Collected data —
====

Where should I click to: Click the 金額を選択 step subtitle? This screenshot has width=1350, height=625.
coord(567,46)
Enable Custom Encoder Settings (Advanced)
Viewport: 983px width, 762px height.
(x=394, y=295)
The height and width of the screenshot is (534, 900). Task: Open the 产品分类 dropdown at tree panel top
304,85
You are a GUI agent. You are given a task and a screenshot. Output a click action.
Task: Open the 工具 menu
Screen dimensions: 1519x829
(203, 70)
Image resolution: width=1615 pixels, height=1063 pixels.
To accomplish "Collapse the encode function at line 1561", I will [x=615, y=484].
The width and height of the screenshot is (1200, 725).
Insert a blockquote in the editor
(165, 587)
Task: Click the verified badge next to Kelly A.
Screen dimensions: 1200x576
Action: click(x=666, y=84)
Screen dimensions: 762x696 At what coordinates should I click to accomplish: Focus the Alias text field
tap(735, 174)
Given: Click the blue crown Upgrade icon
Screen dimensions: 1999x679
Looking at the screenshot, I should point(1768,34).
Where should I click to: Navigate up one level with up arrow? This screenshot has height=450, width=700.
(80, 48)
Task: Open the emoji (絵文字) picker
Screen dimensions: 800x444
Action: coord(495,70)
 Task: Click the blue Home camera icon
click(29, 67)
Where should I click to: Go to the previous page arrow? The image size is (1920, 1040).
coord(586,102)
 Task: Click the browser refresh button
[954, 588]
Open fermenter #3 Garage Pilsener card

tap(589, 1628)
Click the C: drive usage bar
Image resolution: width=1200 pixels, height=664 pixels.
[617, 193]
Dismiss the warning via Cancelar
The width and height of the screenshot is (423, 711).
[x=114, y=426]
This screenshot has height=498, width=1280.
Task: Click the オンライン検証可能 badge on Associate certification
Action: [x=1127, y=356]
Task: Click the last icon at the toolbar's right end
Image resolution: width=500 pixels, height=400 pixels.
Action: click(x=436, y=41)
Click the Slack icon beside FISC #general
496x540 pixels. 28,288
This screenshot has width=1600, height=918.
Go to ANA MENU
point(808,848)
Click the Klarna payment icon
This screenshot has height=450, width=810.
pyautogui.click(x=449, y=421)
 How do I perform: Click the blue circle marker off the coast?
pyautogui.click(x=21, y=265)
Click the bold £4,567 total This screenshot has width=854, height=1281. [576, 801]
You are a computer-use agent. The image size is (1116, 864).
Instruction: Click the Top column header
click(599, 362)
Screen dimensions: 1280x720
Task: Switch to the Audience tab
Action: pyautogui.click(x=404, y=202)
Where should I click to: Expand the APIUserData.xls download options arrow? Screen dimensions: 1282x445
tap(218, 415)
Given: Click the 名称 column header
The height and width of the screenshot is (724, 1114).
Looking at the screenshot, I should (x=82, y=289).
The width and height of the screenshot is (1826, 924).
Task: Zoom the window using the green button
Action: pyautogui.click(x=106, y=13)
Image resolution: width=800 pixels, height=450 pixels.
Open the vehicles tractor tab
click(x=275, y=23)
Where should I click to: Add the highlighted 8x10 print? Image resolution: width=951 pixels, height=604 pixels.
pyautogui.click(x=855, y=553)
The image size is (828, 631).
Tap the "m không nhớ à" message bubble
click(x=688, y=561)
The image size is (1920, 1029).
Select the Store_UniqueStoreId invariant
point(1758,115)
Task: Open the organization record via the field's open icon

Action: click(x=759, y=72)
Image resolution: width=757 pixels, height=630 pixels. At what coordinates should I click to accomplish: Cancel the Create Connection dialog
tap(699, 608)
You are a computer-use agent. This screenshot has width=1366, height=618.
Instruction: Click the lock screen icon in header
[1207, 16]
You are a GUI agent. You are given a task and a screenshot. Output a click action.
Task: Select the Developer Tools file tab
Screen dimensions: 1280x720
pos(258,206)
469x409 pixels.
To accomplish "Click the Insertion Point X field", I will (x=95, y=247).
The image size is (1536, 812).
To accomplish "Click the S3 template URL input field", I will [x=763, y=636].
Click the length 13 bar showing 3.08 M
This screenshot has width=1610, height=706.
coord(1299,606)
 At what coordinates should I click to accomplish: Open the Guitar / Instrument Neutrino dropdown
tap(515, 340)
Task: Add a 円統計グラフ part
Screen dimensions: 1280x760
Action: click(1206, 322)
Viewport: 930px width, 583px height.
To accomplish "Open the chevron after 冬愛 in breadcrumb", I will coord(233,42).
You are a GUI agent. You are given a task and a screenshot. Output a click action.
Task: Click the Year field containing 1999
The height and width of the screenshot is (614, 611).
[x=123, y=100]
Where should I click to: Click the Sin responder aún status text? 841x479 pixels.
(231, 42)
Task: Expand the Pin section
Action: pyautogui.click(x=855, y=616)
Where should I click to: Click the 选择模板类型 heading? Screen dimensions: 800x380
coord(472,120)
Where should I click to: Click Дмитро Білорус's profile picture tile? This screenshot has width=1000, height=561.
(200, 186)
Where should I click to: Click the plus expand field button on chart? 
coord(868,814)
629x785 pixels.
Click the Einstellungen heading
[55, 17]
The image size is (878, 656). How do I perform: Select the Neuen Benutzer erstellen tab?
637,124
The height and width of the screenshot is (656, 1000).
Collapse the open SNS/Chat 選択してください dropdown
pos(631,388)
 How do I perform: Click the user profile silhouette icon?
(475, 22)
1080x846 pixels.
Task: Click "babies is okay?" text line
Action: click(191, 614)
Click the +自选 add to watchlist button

====

Assigned task — Count up the lines of the data that include "computer". Reply with a number only.

Result — 2